I turn my attention to Katharine, waiting to hear the story of her birth. She looks off, over Robert's shoulder. She lifts a glass of port to her lips instead. "I was raised in Washington also," she says with little fanfare, as if bored by the facts of her life. Women will one day rule the world, and when they do, their brains will be so finely tuned from all the years of quiet that I anticipate they will be far superior rulers to men. She stares me down, using the light in her eyes to a hypnotic
effect. Finally she speaks. "But I can't see what relevance that might possibly have. I could just as easily tell you that I was raised in Taipei or Toronto, and how would that further any understanding? Birth is an accident." She looks up at Robert. "No," she says. "What we need here tonight are specifics. Stories," she says. "Stories."

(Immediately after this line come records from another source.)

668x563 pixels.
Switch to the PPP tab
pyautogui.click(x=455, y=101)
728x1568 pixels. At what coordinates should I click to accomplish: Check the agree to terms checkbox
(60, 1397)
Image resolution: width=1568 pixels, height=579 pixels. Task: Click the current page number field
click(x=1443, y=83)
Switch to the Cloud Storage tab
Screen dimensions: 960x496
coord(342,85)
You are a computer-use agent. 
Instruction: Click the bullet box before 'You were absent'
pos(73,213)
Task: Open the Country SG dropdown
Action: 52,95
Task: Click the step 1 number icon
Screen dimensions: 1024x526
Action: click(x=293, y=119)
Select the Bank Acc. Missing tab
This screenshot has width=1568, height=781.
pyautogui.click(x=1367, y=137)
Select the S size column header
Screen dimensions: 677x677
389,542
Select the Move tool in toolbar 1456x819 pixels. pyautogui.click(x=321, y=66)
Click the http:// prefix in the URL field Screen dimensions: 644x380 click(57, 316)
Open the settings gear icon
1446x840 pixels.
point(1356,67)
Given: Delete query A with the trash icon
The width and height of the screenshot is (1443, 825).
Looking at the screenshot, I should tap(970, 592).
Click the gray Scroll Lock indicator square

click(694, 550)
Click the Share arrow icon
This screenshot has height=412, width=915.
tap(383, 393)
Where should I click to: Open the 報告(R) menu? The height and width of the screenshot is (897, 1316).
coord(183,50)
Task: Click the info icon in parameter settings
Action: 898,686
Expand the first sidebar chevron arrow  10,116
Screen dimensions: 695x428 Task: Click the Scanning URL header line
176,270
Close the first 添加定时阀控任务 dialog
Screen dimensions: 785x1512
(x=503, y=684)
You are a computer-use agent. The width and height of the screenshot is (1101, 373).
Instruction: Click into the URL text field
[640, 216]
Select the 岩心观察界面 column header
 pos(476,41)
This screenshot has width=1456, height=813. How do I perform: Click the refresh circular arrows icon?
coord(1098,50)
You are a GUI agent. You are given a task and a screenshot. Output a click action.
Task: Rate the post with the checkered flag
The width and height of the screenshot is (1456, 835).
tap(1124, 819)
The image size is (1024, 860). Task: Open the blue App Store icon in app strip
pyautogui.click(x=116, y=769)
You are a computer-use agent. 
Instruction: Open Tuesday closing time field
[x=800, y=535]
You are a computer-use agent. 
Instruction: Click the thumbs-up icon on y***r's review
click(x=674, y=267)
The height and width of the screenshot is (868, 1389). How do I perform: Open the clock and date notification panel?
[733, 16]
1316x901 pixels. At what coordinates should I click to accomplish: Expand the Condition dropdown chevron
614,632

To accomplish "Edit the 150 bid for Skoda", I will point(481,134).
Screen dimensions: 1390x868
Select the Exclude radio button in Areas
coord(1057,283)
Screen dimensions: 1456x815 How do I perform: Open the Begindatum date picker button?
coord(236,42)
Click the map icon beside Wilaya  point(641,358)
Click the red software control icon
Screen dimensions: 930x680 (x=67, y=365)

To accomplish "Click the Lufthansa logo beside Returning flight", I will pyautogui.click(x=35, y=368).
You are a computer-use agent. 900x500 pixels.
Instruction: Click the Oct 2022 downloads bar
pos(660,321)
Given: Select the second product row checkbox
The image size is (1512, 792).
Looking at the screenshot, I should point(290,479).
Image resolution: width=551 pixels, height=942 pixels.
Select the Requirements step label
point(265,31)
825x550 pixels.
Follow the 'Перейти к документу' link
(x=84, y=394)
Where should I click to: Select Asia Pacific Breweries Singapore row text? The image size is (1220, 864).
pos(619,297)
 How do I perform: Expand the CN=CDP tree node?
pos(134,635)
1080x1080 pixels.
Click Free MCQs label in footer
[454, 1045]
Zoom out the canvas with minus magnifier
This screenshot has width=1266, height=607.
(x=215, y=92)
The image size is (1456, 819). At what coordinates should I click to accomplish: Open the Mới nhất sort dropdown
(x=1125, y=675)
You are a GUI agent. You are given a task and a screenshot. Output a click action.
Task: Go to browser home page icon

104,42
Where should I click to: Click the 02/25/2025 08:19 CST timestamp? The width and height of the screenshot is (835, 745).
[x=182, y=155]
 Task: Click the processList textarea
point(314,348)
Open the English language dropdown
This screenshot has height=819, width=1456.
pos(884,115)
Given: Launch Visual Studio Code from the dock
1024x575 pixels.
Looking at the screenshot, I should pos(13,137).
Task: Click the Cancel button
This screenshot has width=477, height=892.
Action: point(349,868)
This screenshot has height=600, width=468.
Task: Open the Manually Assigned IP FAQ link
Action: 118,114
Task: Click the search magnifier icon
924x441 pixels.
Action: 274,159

Robert nods his head enthusiastically. "Yes," he agrees. "Of course you're right."

My breath is raw with surprise, desperate with admiration. I hit on what it is exactly, this rare quality of the Johnsons: a wisdom without pride. A humble calm. A curiosity that serves only to breed greater energy in me. I consider the one story I've never told. I feel it, waiting, dungeoned, lonely for the light, straining to rest in the curve of the Johnsons' ears. One sharp breath is all it takes me to kick it back down its dark stairwell.

Robert takes up his wife's suggestion. "When they shot the Great Man—"

"The Great Man?" I ask, breathing steadily now.

"President Lincoln. My family, being Quakers and abolitionists, were shattered."

Robert has a way of speaking, both his feet planted on the ground before him. His hands resting on his thighs, simple, as if he's the very inspiration for honesty.

"I was twelve at the time but decided that I would follow his funeral train. My memories are blurred, more a general sense of sorrow, the fruit trees, the grasses beside the train tracks. It was spring and everything was coming back to life. How strange to be surrounded by death in the springtime. The people along the route, many were weeping, many were struck dumb. A bullet had pierced their president's brain. I see their faces and the smell of the coal engine and I remember knowing, even though I was young, that something very large and uncertain had shaken history. It helped to keep walking as if that could undo this ripple that I knew we'd be reeling from for the next hundred years."

"Nineteen sixty-five?" I ask.

"Imagine," Katharine says, and I try to.

"Yes. Nineteen sixty-five." Robert smiles and brings his head in closer to ours, taking us into his confidence. "I'll meet you both there."

Our stories, as Katharine ordered, unravel. Revealing small parts of ourselves like a dance performed behind fans. Graz, Budapest, the surge I got the very first time I saw a painting of Niagara Falls as a child. Until, finally depleted, I fall silent.